Date: Tue, 21 May 2024 23:49:30 +0200
By large casing only makes sense in the context of latin and greek derived
alphabets (both of which developed lowercase/cursive typographies in the
middle ages).
As such I struggle to imagine a scenario by which a future Unicode version
or lack thereof would have a significant impact on anyone's non-tailored
case-folding.
On Tue, May 21, 2024 at 11:15 PM Tom Honermann via SG16 <
sg16_at_[hidden]> wrote:
> On 5/21/24 3:32 PM, Tiago Freire wrote:
>
> On 21/05/2024 19.44, Jens Maurer via SG16 wrote:
>
>
> For everybody else (and I posit that includes a large fraction of users that need case-insensitive stuff to begin with), having support in the standard library may outweigh the disadvantage of that support lagging a few Unicode versions behind.
>
> We have to keep in mind that the lag we are talking about is measured in years, not months.
>
> Not by necessity, but I agree that is often the case in practice.
>
> Note that we explicitly grant implementations permission to support newer
> Unicode versions (or at least we will once CWG 2483
> <https://cplusplus.github.io/CWG/issues/2843.html> is formally accepted).

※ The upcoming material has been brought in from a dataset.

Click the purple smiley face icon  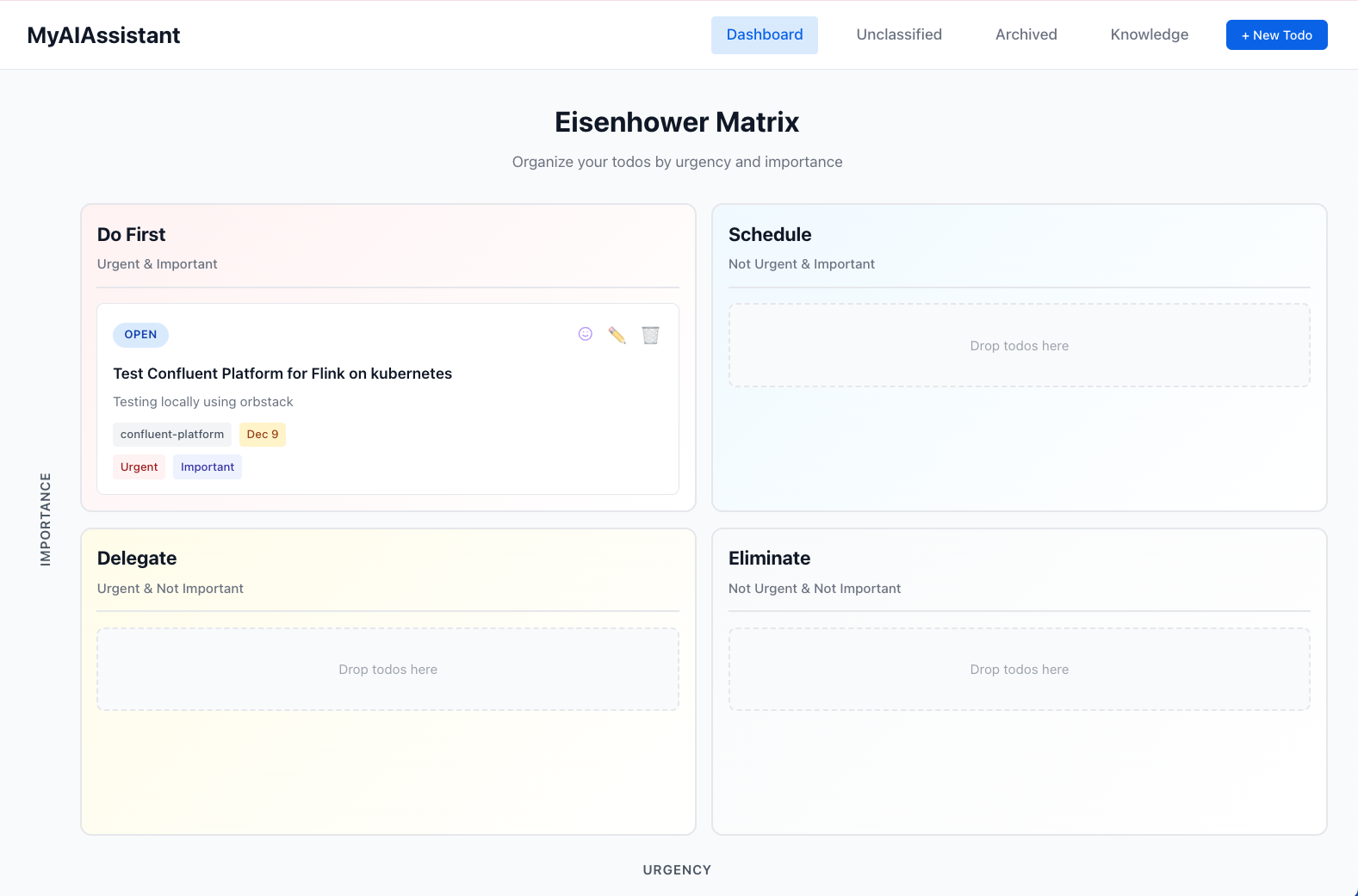[x=586, y=334]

> Implementations have been doing a good job of keeping up with new Unicode
> versions so far. I've worked at companies that upgraded compiler versions
> much more frequently than they upgraded third party libraries. Some
> projects would actually get Unicode updates more quickly if Unicode
> features are included with their implementation.
>
> And what kind of user is doing case-insensitive stuff (in Unicode) where they don't care to update when a newer set of cased characters is available?

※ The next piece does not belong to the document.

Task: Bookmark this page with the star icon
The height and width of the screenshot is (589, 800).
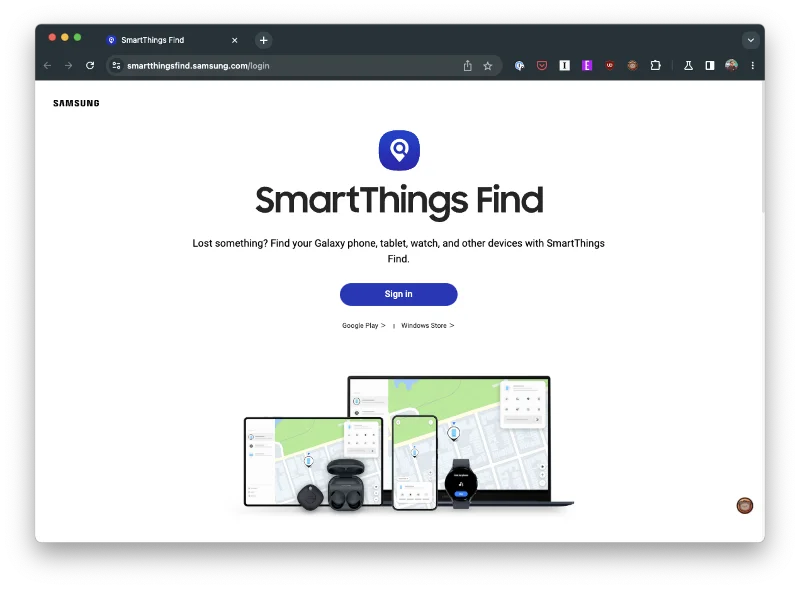Action: click(x=488, y=66)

> If casing is important for what they are doing why wouldn't they want to update? What kind of application are they doing where casing is kind of important but not really?
>
> There appear to be several assumptions here that I don't agree with. I
> would expect that users do want to update, but since most have time
> constraints, they have to prioritize what is most important. I wouldn't
> assume that use of a third party library means that they will upgrade more
> frequently.
>
> What wrongness are we discussing here?
>
> As an example, using a Unicode compliant case-insensitive comparison to figure out if 2 paths correspond to the same node, would be wrong.
> (and this would be precisely the kind of user who wouldn't care to update)
>
> We've already acknowledged that programmers should not do that. Not
> providing useful features in the standard does not prevent them from doing
> that through use of a third party library. This is something that is not in
> our control.
>
> I disagree with that characterization. Bold claims need lots of evidence and rationale.
>
> It maybe that my vision of this is colored by my own personal experience of what people actually want when they ask for casing features and having seen this kind of thing play out.

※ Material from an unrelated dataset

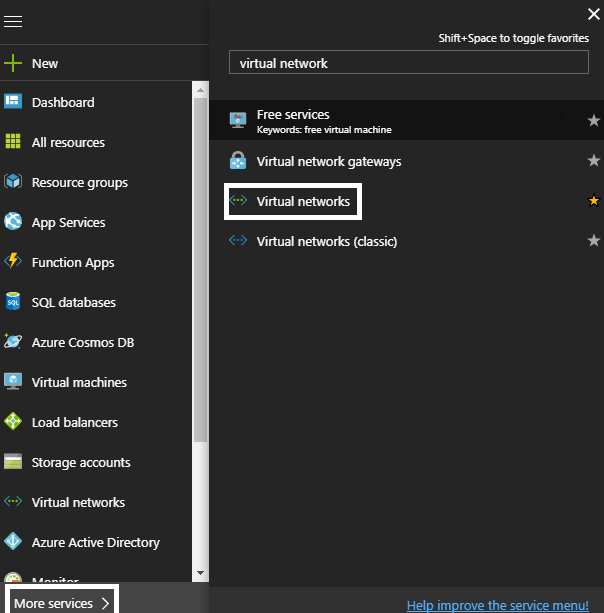
Task: Click the hamburger menu icon
Action: (x=13, y=21)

> I admit to that, it is personal experience.
> But I think the question should still be asked as to "why someone wants case conversion or case insensitive comparisons",
> 1. is it because they are processing text as text?
> or
> 2. is it because of Windows OS behavior?
>
> I don't think it is an unreasonable thing to suspect, given that the quote from the lifted point (which wasn't my own) that supported this feature displays a very similar dynamic.
>
> Nothing in that quote suggests that the person that authored the comment
> had filesystem paths in mind.
>
> I'm not saying that the feature should be off the table permanently. But I'm definitely saying that it is not as important as transcoding is.
> And that transcoding should be completed and done before figuring out these other secondary features.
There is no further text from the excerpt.